Memory / LowMemoryLimit: it's a percentage of physical memory that defines the point at which server is low on memory. Default is 75 (75%) that's is not good in two cases. First, if you have other processes on the same machine, you could prefer to lower this setting. Second, really important: if you have 8Gb of RAM and a 32-bit operating system, than the limit is defined by default at 6Gb, a measure that a 32-bit process can't reach.. so SSAS will continue to allocate memory until an out of memory is raised by the operating system. A big problem! So if you have a similar configuration, consider to lower this setting to 18 (around 1.4Gb) or a bit higher if you enable the /3Gb option.
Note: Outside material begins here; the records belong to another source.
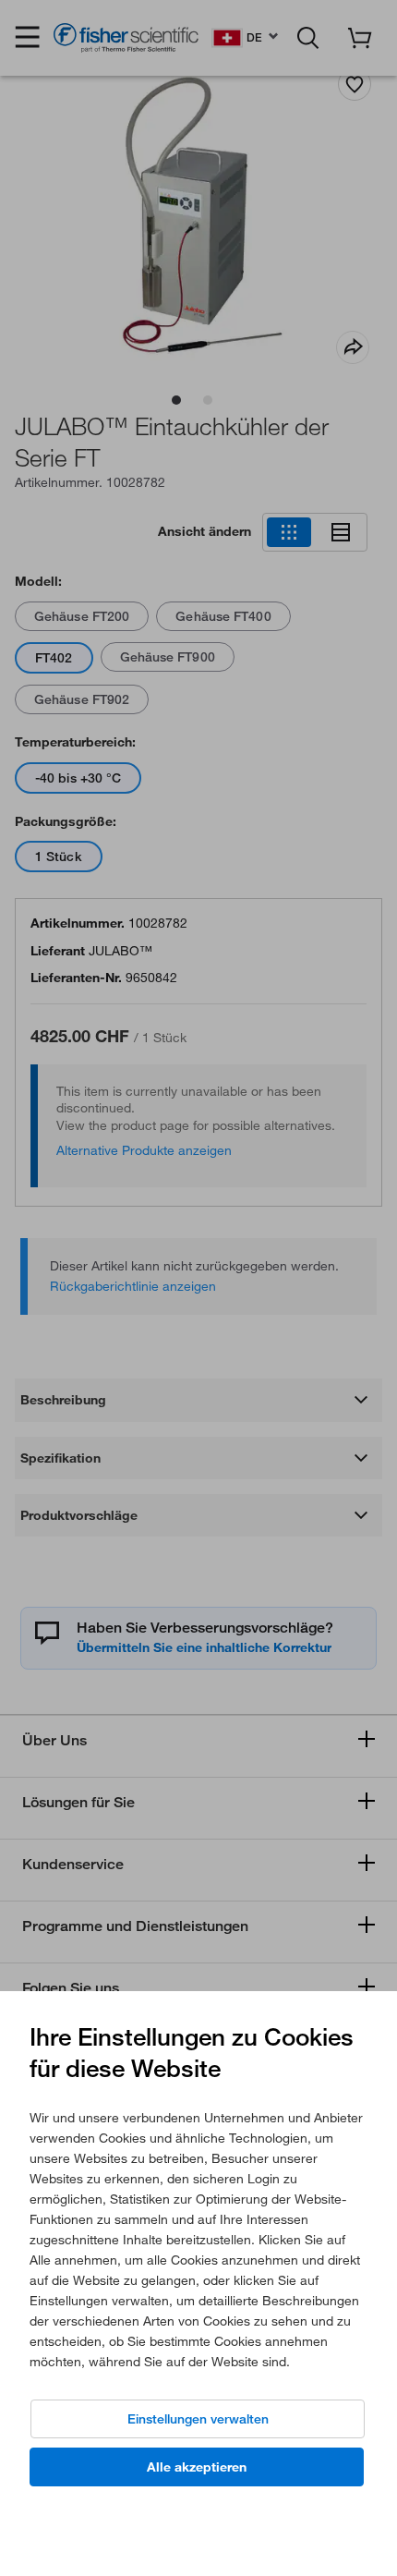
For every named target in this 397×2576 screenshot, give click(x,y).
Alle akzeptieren (197, 2467)
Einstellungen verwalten (198, 2419)
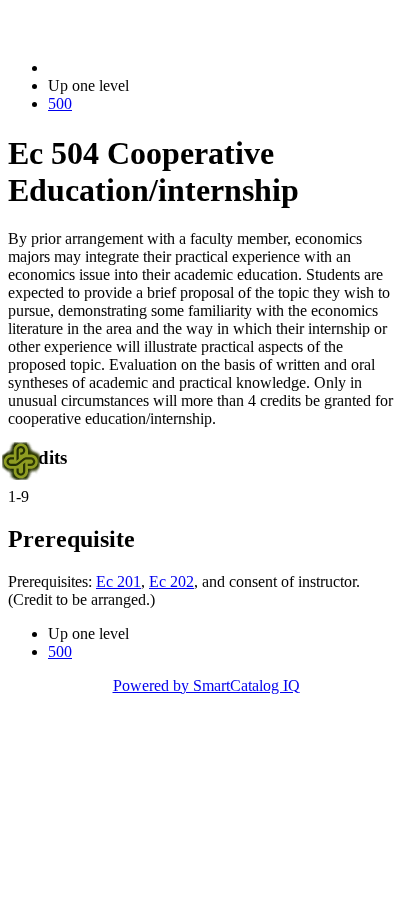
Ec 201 (118, 581)
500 (60, 103)
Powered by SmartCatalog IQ (206, 685)
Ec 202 (171, 581)
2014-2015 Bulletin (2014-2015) (151, 67)
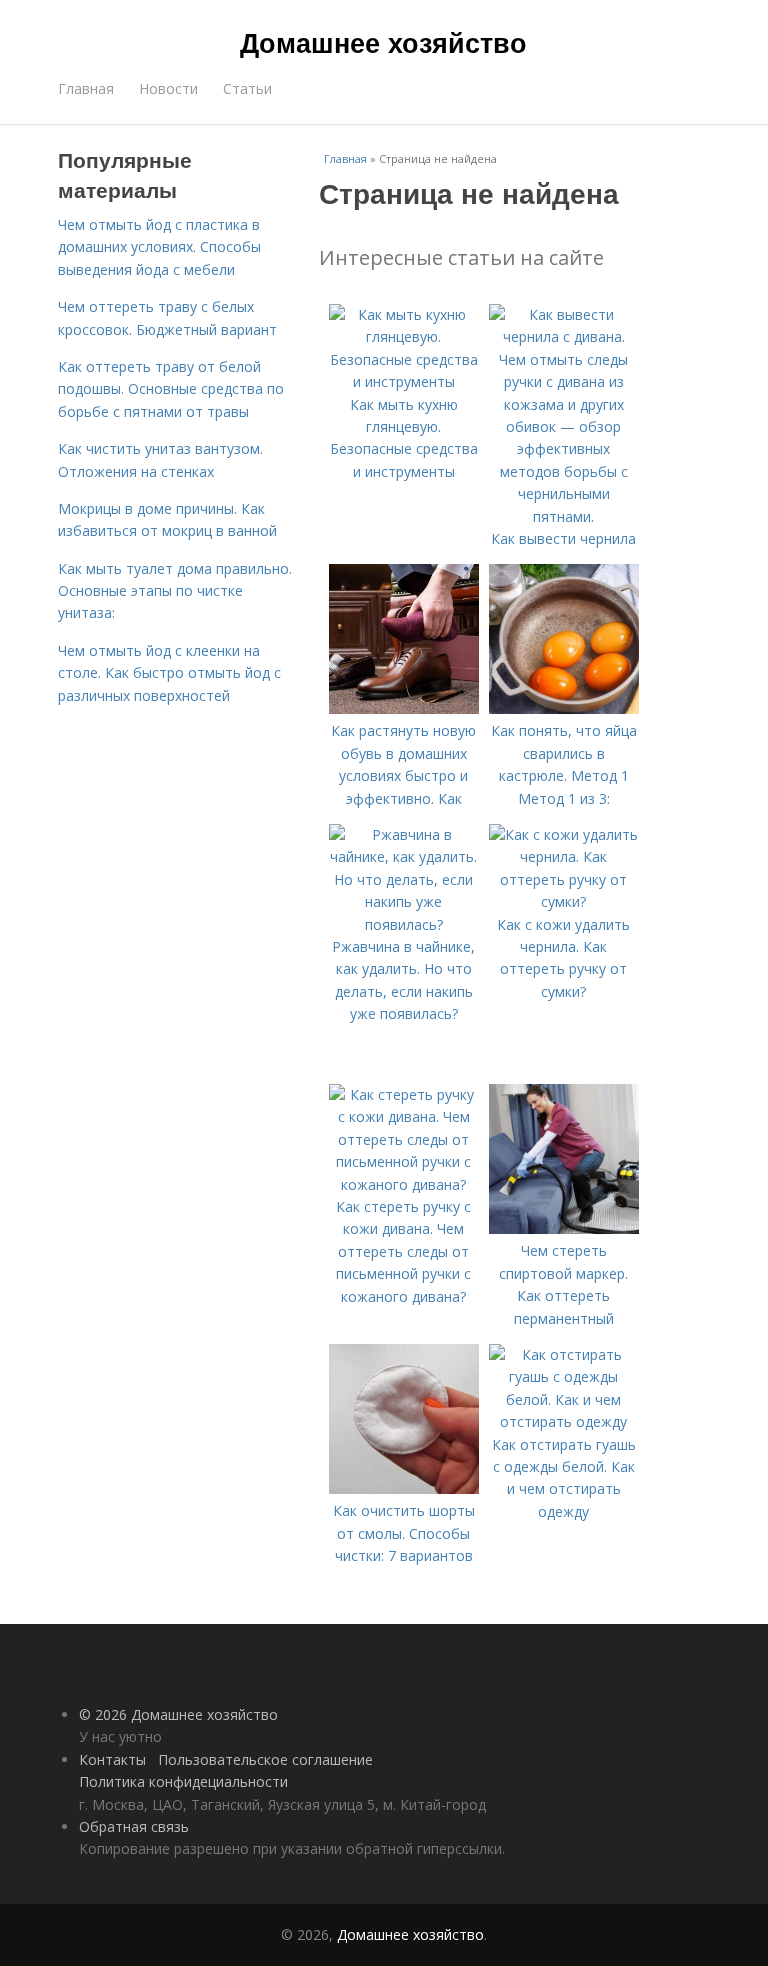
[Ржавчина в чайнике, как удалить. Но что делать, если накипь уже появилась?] (404, 924)
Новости (168, 88)
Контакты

To find the right number try to calculate the percentage of RAM memory necessary to have 1.4Gb as result.

Memory / TotalMemoryLimit: it's a percentage of physical memory that the server will use at maximum. Problems are analogous to LowMemoryLimit: in a 32bit server with more than 2Gb of RAM you would definitely lower this number. In a 8Gb server I put the value of 20 (1.6Gb). To find the right number try to calculate the percentage of RAM memory necessary to have 1.4Gb as result.

I've been conservative in my calculations. A /3Gb option should allow higher numbers than mine. A 64bit server is immune of this kind of miscalculations...

UPDATE: I received this comment directly from Eric J. of Microsoft. Your recent post regarding AS2005 memory usage is incorrect.  Memory values are calculated as percentage of min( virtual, physical ), or if greater than 100.0 an absolute value is used (scientific notation is supported in the config file).  The defaults have been found to work well in a variety of scenarios, but there are cases where lower or higher values would work better.  AS2005 administrators may want to monitor the perfmon counters in MSAS2005 Memory.

I need to further investigate on it. More info coming soon, I hope.